Individu dengan religiusitas tinggi akan mampu memandang, memahami dan mengerti dirinya sendiri, baik yang berupa kelebihan maupun kekurangan
yang ada pada dirinya. Dengan ini individu mampu mengembangkan fitrah yang
ada pada dirinya, salah satunya fitrah keberagamaan. Dimana keberagamaan bukan hanya sebagai kewajiban melainkan juga sebagai kebutuhan inidividu yang
tidak dapat terabaikan dan harus dipenuhi. Namun pada individu yang memiliki religiusitas rendah, mereka tidak mampu mengembangkan fitrah yang ada pada
dirinya. Seperti yang diungkapkan oleh Sutoyo 2009: 99-100 yang menyatakan bahwa individu yang melakukan kenakalan remaja disebabkan karena fitrah iman
yang ada pada diri individu tidak bisa berkembang dengan sempurna, dan atau imannya berkembang tetapi tidak berfungsi dengan baik. Sebab iman yang
berkembang dengan sempurna tentu mampu berfungsi sebagai pemberi arah, pendorong dan sekaligus pengendali bagi fitrah jasmani, rohani dan nafs; yang
pada akhirnya akan melahirkan kecenderungan untuk berperilaku positif. Tingkat religiusitas itu sendiri meliputi keyakinan yang mengungkapkan
tentang keyakinan atau kepercayaan seseorang, melakukan ritual kegiatan keagamaan sesuai ajaran agama, adanya pengalaman rohani yang diyakini akan
kebesaran Tuhan dan sejauhmana seseorang berperilaku sesuai dengan ajaran agama yang dianutnya. Dengan semua sikap tersebut, tentunya remaja dapat
mengendalikan dirinya agar tidak melakukan perbuatan-perbuatan yang dilarang oleh ajaran-ajaran agamanya.
Menurut Jalaluddin 2002: 83 ajaran agama mampu menampilkan nilai- nilai yang berkaitan dengan peradaban manusia secara utuh. Didalamnya terkemas
aspek kognitif, afektif dan psikomotorik secara berimbang. Pada aspek kognitif nilai-nilai ajaran
agama diharapkan dapat mendorong remaja untuk mengembangkan kemampuan intelektualnya secara optimal. Sedangkan pada
aspek afektif diharapkan nilai-nilai agama dapat memperteguh sikap dan perilaku keagamaan. Demikian pula aspek psikomotor diharapkan akan mampu
menanamkan keterikatan dan keterampilan lakon keagamaan.
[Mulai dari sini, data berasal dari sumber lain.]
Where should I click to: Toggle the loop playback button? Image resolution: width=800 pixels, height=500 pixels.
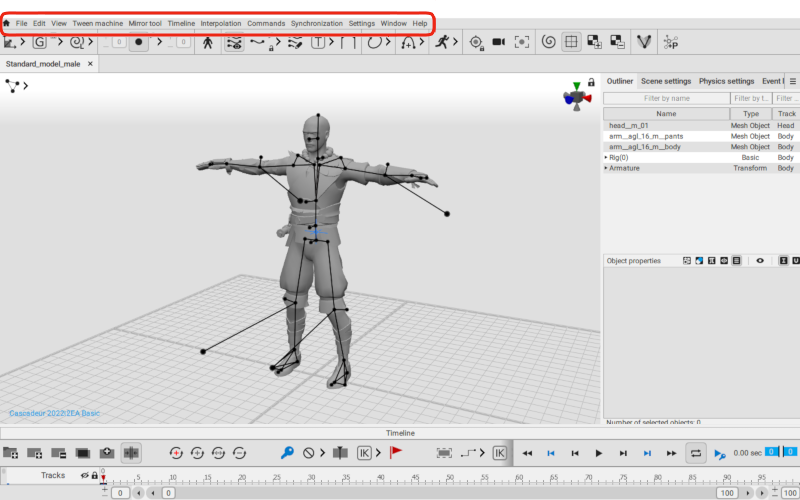[696, 453]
Andisty dan Ritandiyono 2008: 173 menyebutkan bahwa seseorang yang
memiliki tingkat religiusitas yang rendah, tidak menghayati ajaran agamanya dengan baik sehingga dapat saja perilakunya tidak sesuai dengan ajaran
agamanya. Sebaliknya seseorang yang memiliki tingkat religiusitas yang tinggi maka akan memandang agamanya sebagai tujuan utama hidupnya, sehingga ia
berusaha menginternalisasikan ajaran agamanya dalam perilakunya sehari-hari. Hal tersebut dapat dipahami karena agama mendorong pemeluknya untuk
berperilaku baik dan bertanggungjawab atas perbuatannya. Jalaluddin 2002: 75 menyatakan bahwa tingkat religiusitas pada diri
remaja akan berpengaruh terhadap perilakunya. Apabila remaja memiliki tingkat religiusitas yang tinggi, maka mereka akan menunjukkan perilaku ke arah hidup
yang religius pula, sebaliknya remaja yang memiliki religiusitas rendah, mereka akan menunjukkan perilaku ke arah hidup yang jauh dari religius pula. Hal ini
berarti remaja memiliki potensi untuk melakukan penyimpangan-penyimpangan atau kenakalan-kenakalan terhadap ajaran agama yang dianutnya. Singkatnya
kenakalan remaja disebabkan karena rendahnya tingkat religiusitas yang ada pada diri remaja tersebut. Remaja yang kerap melakukan tindak kenakalan disebabkan
karena remaja kurang memiliki pengalaman tentang ajaran-ajaran agamanya dan kurangnya keyakinan yang kuat pada diri mereka akan keberadan Tuhan sehingga
perilaku yang dimunculkan tidak pernah disesuaikan dengan ajaran agama yang dianutnya.